For bank customers, that reassurance comes in the form of the Federal Deposit Insurance Corporation (FDIC), created in 1933 to restore confidence in the banking system following the Crash of 1929 and the onset of the Great Depression.
Although the banking sector is feeling the effects of the mortgage meltdown, problems besetting the nation’s banks are not as severe as they were 20 years ago during the savings-and-loan crisis. IndyMac, for example, stands to cost the FDIC between $4 billion and $8 billion, but the agency presently has approximately $53 billion in reserves to meet emergencies. Of the nation’s approximately 8,500 banks and savings associations, only 90 are currently on the FDIC’s problem list.
The FDIC guarantees checking and savings accounts as well as certificates of deposits up to $100,000 or $250,000 for retirement accounts invested in bank products (i.e., not stocks or mutual funds). Joint accounts are insured up to $200,000.
Monies held in different categories of ownership – typically trusts – may also qualify for separate coverage, generally to a limit of $100,000. But be aware that FDIC rules are evolving constantly and you’d be well served to have your advisor, broker or lawyer keep you abreast of the changes. For instance, the rules are less stringent for revocable trusts than they are for irrevocable trusts. Be sure to keep careful, accessible records of all your assets, including your trust agreements.
In addition, the FDIC reports that about 37% of domestic bank deposits aren’t insured because they’re sitting in bank products the agency excludes from coverage, such as mutual funds, annuities and life insurance. So be aware that those little details can potentially add up to big numbers if your bank should hit the skids.
Clients of the nation’s brokerage industry can rely on a safety net of a somewhat different sort, courtesy of the Securities Investor Protection Corporation (SIPC), which, while also an insurer of last resort, has a somewhat different and narrower focus than the FDIC.
Chartered by Congress in 1970 as a member-funded, quasi-governmental entity overseen by the Securities and Exchange Commission (SEC), its mission is to help reimburse customers of failed or otherwise financially troubled brokerage houses. All brokerages registered with the SEC are required to be members.
What SIPC does not do is protect against losses from market and security price movement related to investor judgment or macroeconomic factors.
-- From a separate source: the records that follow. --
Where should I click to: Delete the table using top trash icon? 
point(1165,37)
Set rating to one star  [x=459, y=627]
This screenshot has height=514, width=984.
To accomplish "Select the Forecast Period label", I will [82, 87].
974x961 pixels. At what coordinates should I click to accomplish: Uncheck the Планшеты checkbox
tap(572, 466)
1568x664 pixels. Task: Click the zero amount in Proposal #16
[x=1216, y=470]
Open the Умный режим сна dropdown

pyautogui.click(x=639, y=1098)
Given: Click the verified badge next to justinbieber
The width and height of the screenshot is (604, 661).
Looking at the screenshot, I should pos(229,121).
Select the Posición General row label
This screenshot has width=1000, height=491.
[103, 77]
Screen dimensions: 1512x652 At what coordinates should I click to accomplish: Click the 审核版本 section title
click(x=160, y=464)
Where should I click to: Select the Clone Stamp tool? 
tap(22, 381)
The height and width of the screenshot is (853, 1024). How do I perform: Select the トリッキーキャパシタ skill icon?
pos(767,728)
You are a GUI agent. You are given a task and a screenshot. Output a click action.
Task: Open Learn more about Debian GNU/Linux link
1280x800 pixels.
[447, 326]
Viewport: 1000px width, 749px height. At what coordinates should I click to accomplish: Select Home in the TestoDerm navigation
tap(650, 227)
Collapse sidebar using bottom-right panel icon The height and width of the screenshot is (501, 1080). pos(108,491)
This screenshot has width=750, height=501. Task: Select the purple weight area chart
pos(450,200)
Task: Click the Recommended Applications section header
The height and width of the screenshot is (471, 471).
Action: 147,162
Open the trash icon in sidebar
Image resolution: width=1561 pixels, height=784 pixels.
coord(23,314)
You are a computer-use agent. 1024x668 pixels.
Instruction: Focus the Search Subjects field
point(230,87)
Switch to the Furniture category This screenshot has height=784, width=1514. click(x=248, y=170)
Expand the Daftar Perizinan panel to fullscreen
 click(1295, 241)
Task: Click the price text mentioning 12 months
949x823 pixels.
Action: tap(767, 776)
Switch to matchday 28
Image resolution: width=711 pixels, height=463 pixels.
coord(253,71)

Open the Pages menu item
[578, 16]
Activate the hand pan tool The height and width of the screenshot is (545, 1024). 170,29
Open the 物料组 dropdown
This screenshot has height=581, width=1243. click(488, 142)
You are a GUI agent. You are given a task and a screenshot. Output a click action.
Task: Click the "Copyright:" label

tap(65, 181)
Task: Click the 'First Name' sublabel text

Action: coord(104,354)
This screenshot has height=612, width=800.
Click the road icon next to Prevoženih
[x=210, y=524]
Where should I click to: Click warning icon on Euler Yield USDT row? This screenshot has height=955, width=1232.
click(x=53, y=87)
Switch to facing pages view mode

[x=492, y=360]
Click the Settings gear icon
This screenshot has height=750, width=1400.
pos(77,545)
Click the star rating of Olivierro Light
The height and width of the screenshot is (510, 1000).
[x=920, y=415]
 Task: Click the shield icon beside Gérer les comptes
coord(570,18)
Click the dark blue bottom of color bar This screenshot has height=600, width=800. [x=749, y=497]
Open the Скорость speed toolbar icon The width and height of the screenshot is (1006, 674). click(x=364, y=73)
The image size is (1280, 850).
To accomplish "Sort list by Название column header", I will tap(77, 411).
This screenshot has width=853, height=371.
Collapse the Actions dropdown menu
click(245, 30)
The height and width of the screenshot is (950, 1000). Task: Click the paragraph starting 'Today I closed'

It will, however, protect the number of shares you hold in the account. SIPC will not help in the case of fraud (e.g., if you’re sold worthless securities). It will help if a broker absconds with your funds or goes out of business, however.
Unlike the FDIC, the SIPC is not a regulator and relies on the enforcement mechanisms provided by of Financial Industry Regulatory Authority (FINRA), the states and the SEC. The goal of both, however, is to increase investor confidence and, ultimately, market stability.
The SIPC provides coverage for all SEC-registered securities up to a maximum of $500,000, including $100,000 in cash, per account. Excluded from coverage are unregistered investments such as commodities, options or currencies.
In general, investors can expect to receive their money in one to three months, assuming the brokerage has kept full and accurate records.
According to SIPC, it has paid out $508 million to make possible the recovery $15.7 billion in assets for about 625,000 investors from its inception through 2007. Over that time, fewer than 350 investors have incurred losses exceeding SIPC’s coverage limit, and the majority of those claims occurred before 1980 when SIPC’s maximum was $50,000.
It will hearten investors to know that in 2007 there were no brokerage firm failures that required SIPC intervention and only one (very small) failure so far this year. Owing to the rigor of the supervisory and regulatory regimes in force in the U.S., the overwhelming majority of firms that do go out of business do so without taking any client funds with them.
Additionally, all SIPC-member broker/dealers carry supplementary insurance called excess coverage. In the case of the 14 major brokerages that created the Customer Asset Protection Co. (CAPCO) in 2003, the coverage above and beyond SIPC’s limits is nominally unlimited.
Some other big players, including Charles Schwab, UBS and Merrill Lynch, opted instead for excess coverage provided by outside insurers, such as Lloyd’s of London, which allows for $150 million per brokerage customer and $600 million per broker/dealer.
A brokerage is only the custodian of your securities, meaning that customer funds are segregated and protected from creditor claims.
But your first line of defense is always the firm’s financial soundness and its customer protection rules. So it’s always wise to do a little homework on the broker/ custodian before signing up.